Here how I'm solving it:

import re

def youtube_url_validation(url):
    youtube_regex = (
        r'(https?://)?(www\.)?'
        '(youtube|youtu|youtube-nocookie)\.(com|be)/'
        '(watch\?v=|embed/|v/|.+\?v=)?([^&=%\?]{11})')
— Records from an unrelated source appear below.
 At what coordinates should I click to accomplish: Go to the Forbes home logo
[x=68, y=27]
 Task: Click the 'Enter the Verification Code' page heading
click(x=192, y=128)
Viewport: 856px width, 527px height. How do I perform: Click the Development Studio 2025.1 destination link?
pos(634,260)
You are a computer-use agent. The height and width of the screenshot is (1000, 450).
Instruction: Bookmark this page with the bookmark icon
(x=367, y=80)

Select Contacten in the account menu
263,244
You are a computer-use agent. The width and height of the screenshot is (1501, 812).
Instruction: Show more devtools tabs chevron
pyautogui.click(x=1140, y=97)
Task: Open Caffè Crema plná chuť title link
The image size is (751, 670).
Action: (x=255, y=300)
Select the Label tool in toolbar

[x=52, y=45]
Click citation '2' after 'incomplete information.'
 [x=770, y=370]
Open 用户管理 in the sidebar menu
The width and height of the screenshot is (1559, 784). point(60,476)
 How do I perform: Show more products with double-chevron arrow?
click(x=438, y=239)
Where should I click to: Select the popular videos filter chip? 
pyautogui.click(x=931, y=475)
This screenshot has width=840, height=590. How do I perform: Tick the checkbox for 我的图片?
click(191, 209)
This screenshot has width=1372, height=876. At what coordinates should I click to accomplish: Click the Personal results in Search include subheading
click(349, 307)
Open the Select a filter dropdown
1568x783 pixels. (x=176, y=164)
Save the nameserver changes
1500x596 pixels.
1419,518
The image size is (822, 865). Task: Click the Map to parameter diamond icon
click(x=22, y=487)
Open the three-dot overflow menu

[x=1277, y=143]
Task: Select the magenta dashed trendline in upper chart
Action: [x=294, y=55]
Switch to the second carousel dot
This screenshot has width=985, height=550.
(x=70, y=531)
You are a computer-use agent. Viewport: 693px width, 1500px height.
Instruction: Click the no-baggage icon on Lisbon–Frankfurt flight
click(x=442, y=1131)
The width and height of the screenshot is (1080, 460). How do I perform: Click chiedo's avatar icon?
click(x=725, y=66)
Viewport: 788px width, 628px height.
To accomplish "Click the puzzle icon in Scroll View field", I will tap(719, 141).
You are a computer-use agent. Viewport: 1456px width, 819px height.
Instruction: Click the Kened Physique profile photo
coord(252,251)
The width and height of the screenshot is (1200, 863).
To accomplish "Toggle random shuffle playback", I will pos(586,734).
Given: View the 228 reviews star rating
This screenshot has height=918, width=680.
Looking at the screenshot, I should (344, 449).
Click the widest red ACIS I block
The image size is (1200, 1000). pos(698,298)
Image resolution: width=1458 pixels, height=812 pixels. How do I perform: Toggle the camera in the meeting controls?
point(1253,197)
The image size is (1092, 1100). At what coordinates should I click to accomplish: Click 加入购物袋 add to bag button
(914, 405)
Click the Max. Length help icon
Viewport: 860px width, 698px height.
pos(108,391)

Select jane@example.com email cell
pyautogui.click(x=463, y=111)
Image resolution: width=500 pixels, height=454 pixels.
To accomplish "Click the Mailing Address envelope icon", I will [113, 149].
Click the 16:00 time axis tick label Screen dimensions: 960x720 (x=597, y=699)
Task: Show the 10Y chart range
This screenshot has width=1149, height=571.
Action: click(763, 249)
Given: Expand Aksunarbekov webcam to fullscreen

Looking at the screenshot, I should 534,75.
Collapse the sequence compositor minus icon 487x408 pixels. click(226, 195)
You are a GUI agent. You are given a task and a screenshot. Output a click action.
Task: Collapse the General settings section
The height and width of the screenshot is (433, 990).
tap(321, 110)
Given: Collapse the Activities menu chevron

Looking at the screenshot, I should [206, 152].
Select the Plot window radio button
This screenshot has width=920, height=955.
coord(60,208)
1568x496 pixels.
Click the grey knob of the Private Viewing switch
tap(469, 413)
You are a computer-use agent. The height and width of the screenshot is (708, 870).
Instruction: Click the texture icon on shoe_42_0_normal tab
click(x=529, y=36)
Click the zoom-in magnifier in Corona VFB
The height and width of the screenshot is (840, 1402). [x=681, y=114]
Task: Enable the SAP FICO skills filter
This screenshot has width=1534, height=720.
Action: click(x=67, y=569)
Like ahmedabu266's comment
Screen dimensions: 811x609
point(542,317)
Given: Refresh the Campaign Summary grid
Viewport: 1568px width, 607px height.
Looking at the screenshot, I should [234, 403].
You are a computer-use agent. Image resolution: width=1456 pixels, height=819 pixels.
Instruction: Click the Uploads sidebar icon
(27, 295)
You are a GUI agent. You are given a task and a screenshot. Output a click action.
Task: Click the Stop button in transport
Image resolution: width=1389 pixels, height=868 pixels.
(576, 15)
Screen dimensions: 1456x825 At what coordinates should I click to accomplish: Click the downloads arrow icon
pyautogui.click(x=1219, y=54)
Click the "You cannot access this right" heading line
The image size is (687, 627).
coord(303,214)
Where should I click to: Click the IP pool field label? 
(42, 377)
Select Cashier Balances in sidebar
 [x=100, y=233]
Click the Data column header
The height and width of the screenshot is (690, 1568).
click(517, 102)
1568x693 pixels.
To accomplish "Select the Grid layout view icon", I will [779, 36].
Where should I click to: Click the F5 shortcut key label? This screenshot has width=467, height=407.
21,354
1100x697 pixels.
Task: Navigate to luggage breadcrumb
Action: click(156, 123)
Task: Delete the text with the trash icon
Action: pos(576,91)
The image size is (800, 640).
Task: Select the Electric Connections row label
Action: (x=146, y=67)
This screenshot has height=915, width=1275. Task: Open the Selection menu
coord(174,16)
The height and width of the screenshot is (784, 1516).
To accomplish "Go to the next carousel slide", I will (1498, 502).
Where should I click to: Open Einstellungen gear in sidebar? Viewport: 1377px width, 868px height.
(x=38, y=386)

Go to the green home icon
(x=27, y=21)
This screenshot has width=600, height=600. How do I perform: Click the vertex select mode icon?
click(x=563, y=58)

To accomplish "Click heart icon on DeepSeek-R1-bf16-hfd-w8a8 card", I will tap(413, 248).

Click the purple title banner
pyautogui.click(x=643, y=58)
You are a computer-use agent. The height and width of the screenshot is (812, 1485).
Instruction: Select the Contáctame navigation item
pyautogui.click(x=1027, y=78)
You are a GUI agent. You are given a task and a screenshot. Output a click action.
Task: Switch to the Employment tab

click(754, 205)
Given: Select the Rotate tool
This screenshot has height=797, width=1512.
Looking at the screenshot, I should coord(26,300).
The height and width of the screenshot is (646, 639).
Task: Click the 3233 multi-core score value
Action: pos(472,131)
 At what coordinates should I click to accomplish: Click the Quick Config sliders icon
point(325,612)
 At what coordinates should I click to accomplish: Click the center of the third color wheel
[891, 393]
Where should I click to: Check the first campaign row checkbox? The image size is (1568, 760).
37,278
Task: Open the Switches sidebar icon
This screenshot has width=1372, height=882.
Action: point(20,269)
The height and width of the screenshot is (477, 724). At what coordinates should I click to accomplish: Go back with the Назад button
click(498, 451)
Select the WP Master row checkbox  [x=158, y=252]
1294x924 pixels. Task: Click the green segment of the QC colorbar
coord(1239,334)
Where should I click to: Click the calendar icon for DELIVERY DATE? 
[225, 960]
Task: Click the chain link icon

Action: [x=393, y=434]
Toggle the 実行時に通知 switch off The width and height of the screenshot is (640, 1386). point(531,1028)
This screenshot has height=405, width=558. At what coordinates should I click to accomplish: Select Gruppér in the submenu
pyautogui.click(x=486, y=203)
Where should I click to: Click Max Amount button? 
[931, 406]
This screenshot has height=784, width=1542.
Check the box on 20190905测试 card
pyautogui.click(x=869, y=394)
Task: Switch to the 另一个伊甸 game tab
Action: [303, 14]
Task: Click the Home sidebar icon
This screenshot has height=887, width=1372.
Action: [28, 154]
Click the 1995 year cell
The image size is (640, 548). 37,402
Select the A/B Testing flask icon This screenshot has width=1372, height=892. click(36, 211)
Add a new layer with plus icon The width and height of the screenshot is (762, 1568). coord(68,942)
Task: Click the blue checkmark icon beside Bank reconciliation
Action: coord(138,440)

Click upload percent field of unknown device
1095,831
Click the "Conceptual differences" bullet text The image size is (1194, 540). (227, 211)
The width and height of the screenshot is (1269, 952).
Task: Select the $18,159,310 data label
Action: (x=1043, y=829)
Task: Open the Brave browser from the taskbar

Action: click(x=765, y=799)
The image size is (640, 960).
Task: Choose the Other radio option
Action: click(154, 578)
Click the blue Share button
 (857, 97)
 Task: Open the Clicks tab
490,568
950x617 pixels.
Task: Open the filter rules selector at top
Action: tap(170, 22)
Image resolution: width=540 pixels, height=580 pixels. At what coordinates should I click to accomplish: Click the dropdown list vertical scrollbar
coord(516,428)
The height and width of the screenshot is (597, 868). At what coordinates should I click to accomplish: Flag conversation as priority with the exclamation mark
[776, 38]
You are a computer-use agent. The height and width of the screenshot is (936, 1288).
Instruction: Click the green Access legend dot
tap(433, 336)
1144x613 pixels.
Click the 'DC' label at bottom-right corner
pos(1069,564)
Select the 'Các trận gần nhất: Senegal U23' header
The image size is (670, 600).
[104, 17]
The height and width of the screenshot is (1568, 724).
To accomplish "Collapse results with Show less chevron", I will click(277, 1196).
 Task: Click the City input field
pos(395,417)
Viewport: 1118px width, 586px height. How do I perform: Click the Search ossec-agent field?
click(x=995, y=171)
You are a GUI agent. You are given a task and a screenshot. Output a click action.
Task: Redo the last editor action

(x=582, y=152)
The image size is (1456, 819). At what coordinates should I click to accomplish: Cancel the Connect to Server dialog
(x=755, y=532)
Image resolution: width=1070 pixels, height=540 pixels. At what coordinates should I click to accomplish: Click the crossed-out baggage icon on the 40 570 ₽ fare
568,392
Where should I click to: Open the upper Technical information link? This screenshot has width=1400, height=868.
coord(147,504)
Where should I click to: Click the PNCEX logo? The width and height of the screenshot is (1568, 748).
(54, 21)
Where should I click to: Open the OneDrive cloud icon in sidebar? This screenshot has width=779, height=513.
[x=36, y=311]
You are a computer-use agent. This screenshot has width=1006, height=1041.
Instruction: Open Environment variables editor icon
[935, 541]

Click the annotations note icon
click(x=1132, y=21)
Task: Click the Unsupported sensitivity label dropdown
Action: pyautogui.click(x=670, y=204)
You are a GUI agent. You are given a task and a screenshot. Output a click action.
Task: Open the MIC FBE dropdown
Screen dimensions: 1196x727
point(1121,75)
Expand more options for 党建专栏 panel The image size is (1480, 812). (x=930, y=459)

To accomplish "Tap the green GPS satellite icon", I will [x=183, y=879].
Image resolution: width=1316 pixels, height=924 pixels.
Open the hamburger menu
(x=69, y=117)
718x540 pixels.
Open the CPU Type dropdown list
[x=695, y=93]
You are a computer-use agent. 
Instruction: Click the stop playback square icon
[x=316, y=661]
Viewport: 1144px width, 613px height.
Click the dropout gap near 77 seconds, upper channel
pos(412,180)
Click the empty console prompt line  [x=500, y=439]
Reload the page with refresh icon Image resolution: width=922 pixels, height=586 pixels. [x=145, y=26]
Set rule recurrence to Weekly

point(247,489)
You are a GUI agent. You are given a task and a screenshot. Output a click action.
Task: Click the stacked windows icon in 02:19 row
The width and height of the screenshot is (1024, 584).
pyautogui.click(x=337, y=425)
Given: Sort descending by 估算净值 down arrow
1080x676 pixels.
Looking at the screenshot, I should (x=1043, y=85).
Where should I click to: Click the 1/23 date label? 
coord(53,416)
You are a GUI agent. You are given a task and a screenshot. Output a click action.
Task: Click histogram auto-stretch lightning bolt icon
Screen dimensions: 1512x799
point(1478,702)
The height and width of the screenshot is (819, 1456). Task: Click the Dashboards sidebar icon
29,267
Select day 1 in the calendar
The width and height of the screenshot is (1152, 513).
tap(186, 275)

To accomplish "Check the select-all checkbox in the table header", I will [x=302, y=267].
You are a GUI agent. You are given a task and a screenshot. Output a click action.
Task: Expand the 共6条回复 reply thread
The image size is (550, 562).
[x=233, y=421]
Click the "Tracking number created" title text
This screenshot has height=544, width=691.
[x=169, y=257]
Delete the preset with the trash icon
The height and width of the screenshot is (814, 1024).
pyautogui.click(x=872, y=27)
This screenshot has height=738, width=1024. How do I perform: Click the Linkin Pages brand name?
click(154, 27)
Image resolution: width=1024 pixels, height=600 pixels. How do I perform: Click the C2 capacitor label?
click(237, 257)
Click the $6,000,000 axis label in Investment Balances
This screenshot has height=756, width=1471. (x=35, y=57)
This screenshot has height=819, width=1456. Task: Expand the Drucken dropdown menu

    youtube_regex_match = re.match(youtube_regex, url)
    if youtube_regex_match:
        return youtube_regex_match

    return youtube_regex_match

TESTS:

youtube_urls_test = [
    'http://www.youtube.com/watch?v=5Y6HSHwhVlY',
    'http://youtu.be/5Y6HSHwhVlY', 
    'http://www.youtube.com/embed/5Y6HSHwhVlY?rel=0" frameborder="0"',
    'https://www.youtube-nocookie.com/v/5Y6HSHwhVlY?version=3&hl=en_US',
    'http://www.youtube.com/',
    'http://www.youtube.com/?feature=ytca']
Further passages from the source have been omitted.